=== DATA RECORDS ===

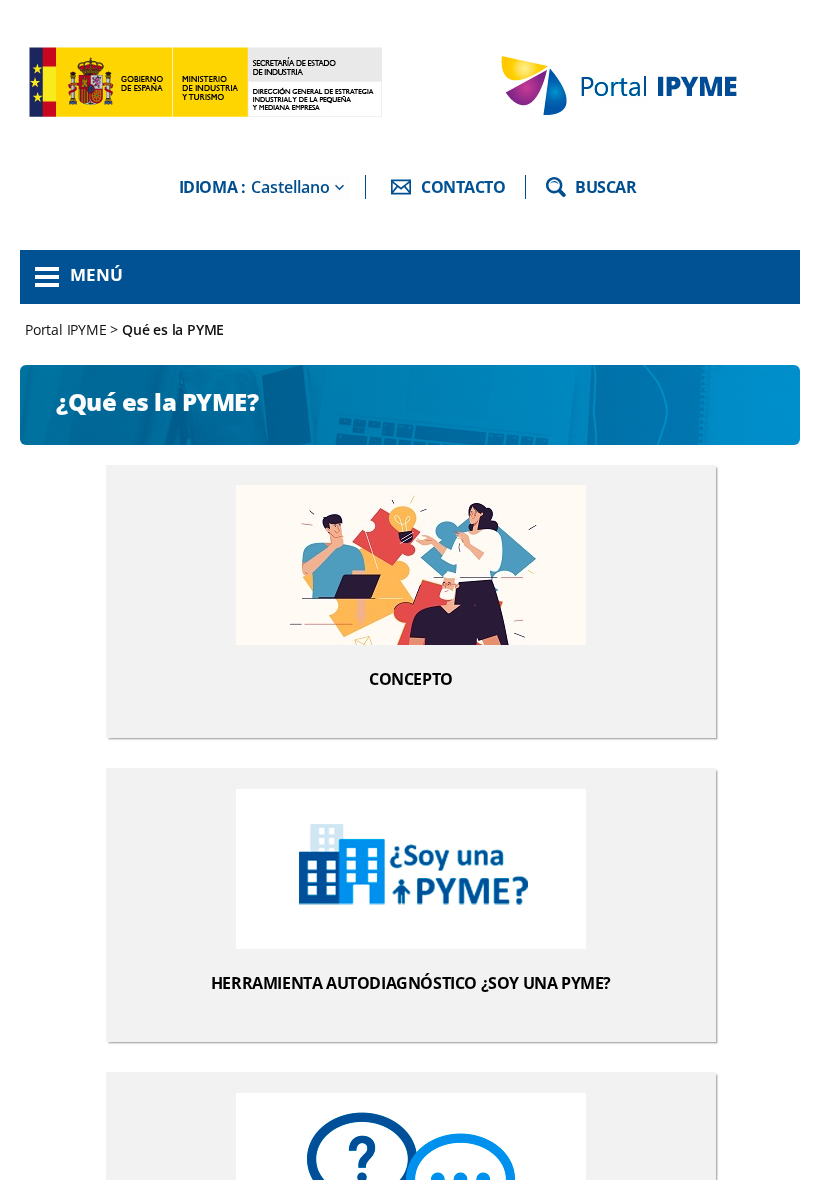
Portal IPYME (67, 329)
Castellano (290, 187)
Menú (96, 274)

===
=== DATA RECORDS ===

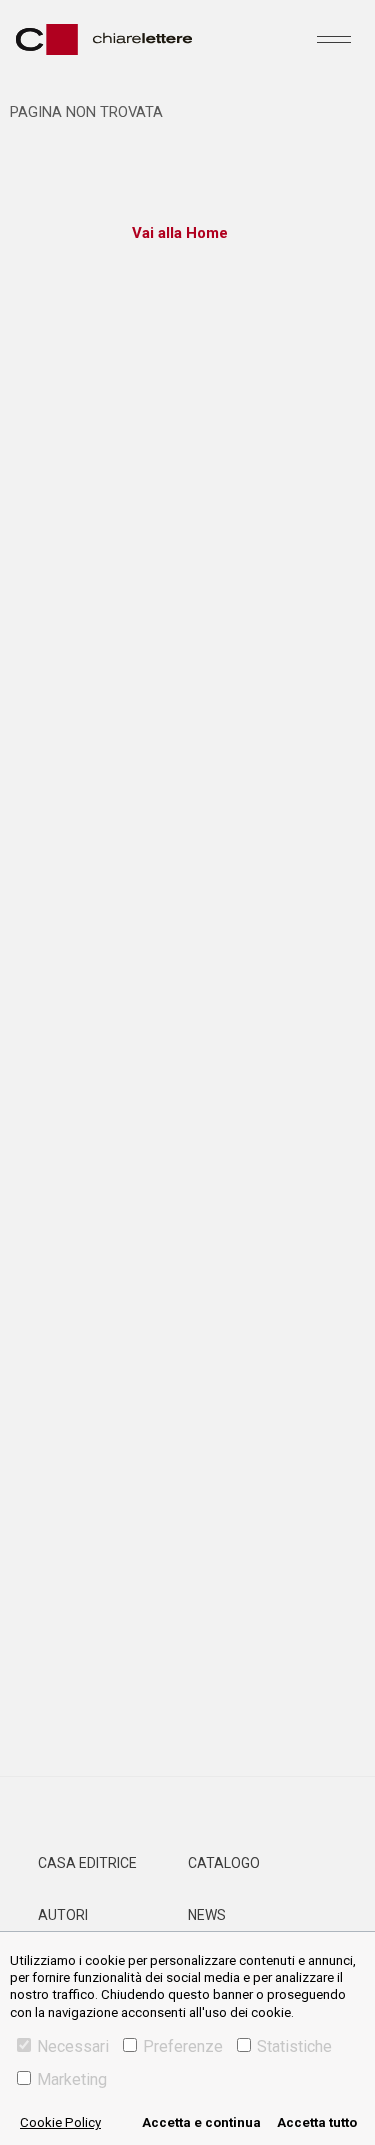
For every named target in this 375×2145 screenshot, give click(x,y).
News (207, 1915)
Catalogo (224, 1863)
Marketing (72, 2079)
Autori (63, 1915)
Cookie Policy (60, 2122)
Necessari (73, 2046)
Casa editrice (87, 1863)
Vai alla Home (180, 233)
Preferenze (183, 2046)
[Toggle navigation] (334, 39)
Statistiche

===

■ WHAT IS NEEDED: The response should be the listing above, limited to the lines between the one holding "Marketing (72, 2079)" and the one holding "Statistiche", inclusive, reproduced exactly.

■ ANSWER SECTION:
Marketing (72, 2079)
Autori (63, 1915)
Cookie Policy (60, 2122)
Necessari (73, 2046)
Casa editrice (87, 1863)
Vai alla Home (180, 233)
Preferenze (183, 2046)
[Toggle navigation] (334, 39)
Statistiche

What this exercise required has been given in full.